The Small Business Credit Card Act of 2013 is unlikely to become law, but it marks a valiant attempt by U.S. legislators to update the venerable Truth in Lending Act and bring business credit cards more in line with those issued to individuals.
So, while the differences remain, you may be wondering whether you should use a personal credit card or one issued directly to your company for most of your business outlays.
Here’s a brief rundown of the major differences to help you decide.
Do you pay off what you owe regularly, or do you carry a balance on your credit card? One of the biggest differences between personal and business cards is how their issuers treat interest rates.
With a personal card, the interest rates can’t be jacked up unless you’re at least 60 days late on your bill. If you’re current, you’re still legally entitled to at least 45 days warning about any important changes to the terms and conditions of your fixed-rate card agreement (variable rates are allowed to float with the market). Any introductory interest rate can’t be changed at all for six months.

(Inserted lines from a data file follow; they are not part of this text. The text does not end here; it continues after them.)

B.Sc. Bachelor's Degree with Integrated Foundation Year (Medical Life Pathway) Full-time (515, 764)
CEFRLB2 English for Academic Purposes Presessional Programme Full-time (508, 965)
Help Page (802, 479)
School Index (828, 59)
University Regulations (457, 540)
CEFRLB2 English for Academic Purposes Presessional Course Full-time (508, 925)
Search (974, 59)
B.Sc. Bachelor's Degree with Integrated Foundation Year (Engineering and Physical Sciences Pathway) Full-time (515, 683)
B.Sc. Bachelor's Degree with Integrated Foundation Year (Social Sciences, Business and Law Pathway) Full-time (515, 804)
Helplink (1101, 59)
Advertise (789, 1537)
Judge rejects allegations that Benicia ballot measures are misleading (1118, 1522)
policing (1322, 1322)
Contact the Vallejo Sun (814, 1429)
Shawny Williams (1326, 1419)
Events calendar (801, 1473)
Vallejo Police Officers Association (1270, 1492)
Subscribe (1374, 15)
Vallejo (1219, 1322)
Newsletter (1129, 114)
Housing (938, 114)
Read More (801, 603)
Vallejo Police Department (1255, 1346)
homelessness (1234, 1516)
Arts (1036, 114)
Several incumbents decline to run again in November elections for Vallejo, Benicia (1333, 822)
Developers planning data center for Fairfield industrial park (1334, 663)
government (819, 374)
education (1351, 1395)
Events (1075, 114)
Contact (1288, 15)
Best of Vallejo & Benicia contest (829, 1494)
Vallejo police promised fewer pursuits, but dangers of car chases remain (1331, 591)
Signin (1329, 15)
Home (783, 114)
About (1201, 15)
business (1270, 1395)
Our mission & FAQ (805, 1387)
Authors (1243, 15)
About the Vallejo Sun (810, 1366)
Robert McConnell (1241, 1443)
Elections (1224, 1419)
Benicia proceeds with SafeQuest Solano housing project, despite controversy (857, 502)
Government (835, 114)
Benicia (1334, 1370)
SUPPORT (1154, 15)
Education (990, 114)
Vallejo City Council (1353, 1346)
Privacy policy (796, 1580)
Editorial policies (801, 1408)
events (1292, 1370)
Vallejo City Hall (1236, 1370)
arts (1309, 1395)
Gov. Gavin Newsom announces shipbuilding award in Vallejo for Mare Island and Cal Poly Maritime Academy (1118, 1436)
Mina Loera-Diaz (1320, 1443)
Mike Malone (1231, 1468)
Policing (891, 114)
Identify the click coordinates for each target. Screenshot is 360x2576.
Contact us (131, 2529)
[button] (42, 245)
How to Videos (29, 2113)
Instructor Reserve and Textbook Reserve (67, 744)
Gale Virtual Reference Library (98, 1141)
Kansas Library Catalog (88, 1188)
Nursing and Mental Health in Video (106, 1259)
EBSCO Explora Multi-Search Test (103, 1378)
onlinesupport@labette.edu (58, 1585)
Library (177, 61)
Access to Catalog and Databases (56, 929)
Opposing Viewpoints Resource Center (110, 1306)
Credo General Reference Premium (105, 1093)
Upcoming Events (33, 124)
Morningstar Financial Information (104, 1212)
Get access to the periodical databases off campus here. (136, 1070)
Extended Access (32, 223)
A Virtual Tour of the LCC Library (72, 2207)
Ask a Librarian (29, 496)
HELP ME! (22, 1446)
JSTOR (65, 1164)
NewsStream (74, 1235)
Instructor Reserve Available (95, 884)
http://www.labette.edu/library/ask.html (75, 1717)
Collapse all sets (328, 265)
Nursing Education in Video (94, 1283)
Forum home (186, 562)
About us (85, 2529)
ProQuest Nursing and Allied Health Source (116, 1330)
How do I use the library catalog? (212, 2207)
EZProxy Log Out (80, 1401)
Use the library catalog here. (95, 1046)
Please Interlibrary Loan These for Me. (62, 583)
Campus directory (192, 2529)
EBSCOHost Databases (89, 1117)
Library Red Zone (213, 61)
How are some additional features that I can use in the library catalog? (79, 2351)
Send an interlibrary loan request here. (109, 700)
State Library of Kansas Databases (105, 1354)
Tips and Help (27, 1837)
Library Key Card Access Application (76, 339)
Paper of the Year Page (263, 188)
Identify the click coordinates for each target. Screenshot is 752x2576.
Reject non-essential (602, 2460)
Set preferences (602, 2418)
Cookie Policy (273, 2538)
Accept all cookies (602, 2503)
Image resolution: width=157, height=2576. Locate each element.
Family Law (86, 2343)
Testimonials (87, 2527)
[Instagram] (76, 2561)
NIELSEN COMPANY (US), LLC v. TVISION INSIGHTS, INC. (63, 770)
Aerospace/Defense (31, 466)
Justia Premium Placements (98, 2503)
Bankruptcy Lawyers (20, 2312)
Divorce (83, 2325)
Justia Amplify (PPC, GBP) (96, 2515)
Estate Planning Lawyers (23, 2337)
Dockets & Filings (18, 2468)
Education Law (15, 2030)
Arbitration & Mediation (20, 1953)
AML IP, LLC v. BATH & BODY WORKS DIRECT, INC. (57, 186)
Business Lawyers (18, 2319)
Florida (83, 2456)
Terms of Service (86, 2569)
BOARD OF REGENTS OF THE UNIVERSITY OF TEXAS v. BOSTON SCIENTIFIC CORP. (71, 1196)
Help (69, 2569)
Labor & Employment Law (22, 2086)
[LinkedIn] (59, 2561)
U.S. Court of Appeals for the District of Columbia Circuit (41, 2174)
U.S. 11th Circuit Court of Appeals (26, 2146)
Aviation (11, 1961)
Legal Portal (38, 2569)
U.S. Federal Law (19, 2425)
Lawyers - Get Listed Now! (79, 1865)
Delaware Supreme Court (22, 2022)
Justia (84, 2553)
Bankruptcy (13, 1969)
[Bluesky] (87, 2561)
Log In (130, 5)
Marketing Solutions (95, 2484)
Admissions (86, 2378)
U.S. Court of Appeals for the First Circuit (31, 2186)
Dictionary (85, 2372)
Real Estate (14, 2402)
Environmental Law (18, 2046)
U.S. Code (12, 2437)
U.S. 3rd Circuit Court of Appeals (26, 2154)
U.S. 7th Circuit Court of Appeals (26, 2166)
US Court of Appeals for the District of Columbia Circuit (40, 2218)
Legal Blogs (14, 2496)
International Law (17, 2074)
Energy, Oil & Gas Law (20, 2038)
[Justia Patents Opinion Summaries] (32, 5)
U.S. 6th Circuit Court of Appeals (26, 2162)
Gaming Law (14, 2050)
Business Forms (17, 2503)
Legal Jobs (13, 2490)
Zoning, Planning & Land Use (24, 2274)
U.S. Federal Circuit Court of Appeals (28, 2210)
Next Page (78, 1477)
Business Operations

Even better, if you borrow a sum from a personal card at one rate, the rate on that loan can’t change until you fully pay it off, although new borrowings may be charged different rates.
With a business card, the issuer can start you off at one interest rate, then switch you to a higher one at will, even on existing charges. It can change many other contract terms whenever it wants, too. That means you can borrow, or let your spending go partially un-repaid, at one interest rate, then suddenly find yourself assessed much higher finance charges than you anticipated. That’s not good for any business.
If you’re looking for a business card with better terms, Bank of America appears to be one of the few major card issuers that eschew such arbitrary interest-rate hikes on business credit cards.
Despite their patina of being linked only to your business, credit cards issued in the name your company are still closely tied to your personal credit. Banks consider your personal credit history when you apply for a business credit card. If you let your business card fall into arrears, those late payments will show up in your personal credit history.
In other words, there’s really no “dividing line” between personal and business cards here. Your personal credit is linked to all your business credit-card activity.
One area in which business credit cards offer significant advantages over personal credit cards is perks and rewards, such as instant cash back on every expenditure.
Business credit cards also give you access to relatively sophisticated expense-management tools, including the ability to categorize individual charges, which can be a convenience at tax time.
Also, you can usually obtain multiple business credit cards and receive individual statements under a single account, a feature you won’t find in most personal credit cards.
But if you’re not sure, you can prepare for the most likely eventualities by obtaining several different cards with low or no annual fees and keeping track of their features — then use the optimal card for each expenditure.
Be aware, however, that credit card rules and requirements change fairly often. It’s a lucrative market, so card issuers constantly jockey for bigger market shares by juggling the features and costs associated with each of their card offerings. It’s helpful to review the terms of your personal and business credit cards at least annually and make new decisions about the most beneficial ways to use each of them accordingly.